> **PAGE TEXT**:
Start

And so, Belfort it is. For derailing two title shots, for two highlight-reel finishes, Vitor Belfort has been the best fighter of 2013 so far.
2. T.J. Grant
To be honest, Grant deserves to be 1b) rather than in this spot, but that's just a nicer way of saying he's No. 2, and let's face it, that's a pretty amazing achievement for a guy who was considered to be a prototypical journeyman when he competed as a welterweight. Since moving to lightweight, Grant has become a powerhouse, with five straight wins. In 2013, he's knocked out Matt Wiman, and then, far more surprisingly, he wrecked Gray Maynard in a first-round bulldozing. Next up? Lightweight champ Benson Henderson. And if Grant wins, he has a fairly good chance of leapfrogging Belfort for Fighter of the Year when 2013 is over and the award actually matters.
3. Pat Curran
Curran has quietly amassed increased consideration as a top three world featherweight for his sharp, technical striking, ground instincts and finisher's mentality. So far, he's defended his Bellator strap twice this year, first in a brilliant scrap with Patricio "Pitbull" Freire, and again in a technical submission win over the gritty Dagestani Shahbulat Shamhalaev.

End

> **RECORDS PROVIDED**:
Start

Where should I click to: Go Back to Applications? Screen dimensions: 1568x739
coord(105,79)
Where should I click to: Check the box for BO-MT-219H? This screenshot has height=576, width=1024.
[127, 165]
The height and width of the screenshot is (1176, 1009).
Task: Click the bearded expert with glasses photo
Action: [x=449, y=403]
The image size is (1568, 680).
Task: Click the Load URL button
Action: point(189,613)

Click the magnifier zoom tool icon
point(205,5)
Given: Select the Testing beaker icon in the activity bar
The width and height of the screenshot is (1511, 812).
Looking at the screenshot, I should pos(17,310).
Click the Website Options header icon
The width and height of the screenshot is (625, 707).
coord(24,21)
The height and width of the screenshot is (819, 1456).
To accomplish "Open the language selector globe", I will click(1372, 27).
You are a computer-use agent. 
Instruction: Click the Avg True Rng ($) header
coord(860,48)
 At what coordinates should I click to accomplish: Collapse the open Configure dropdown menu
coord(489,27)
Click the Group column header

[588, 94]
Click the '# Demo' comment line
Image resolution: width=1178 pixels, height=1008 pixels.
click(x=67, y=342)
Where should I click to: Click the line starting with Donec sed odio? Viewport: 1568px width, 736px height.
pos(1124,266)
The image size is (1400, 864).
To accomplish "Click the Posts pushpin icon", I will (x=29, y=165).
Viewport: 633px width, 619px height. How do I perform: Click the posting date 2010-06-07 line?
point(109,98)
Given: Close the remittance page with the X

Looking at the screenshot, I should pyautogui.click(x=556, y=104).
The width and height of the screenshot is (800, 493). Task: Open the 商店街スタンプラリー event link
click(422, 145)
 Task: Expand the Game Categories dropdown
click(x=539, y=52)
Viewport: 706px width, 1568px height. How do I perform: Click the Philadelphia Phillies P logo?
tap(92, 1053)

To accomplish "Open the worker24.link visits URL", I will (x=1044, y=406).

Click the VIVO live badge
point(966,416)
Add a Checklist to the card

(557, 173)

End

> **STATED PROBLEM**: Reproduce the entire passage ranking the top fighters of 2013 word for word. The listing was drawn from a separate source.

> **WRITTEN RESPONSE**:
And so, Belfort it is. For derailing two title shots, for two highlight-reel finishes, Vitor Belfort has been the best fighter of 2013 so far.
2. T.J. Grant
To be honest, Grant deserves to be 1b) rather than in this spot, but that's just a nicer way of saying he's No. 2, and let's face it, that's a pretty amazing achievement for a guy who was considered to be a prototypical journeyman when he competed as a welterweight. Since moving to lightweight, Grant has become a powerhouse, with five straight wins. In 2013, he's knocked out Matt Wiman, and then, far more surprisingly, he wrecked Gray Maynard in a first-round bulldozing. Next up? Lightweight champ Benson Henderson. And if Grant wins, he has a fairly good chance of leapfrogging Belfort for Fighter of the Year when 2013 is over and the award actually matters.
3. Pat Curran
Curran has quietly amassed increased consideration as a top three world featherweight for his sharp, technical striking, ground instincts and finisher's mentality. So far, he's defended his Bellator strap twice this year, first in a brilliant scrap with Patricio "Pitbull" Freire, and again in a technical submission win over the gritty Dagestani Shahbulat Shamhalaev.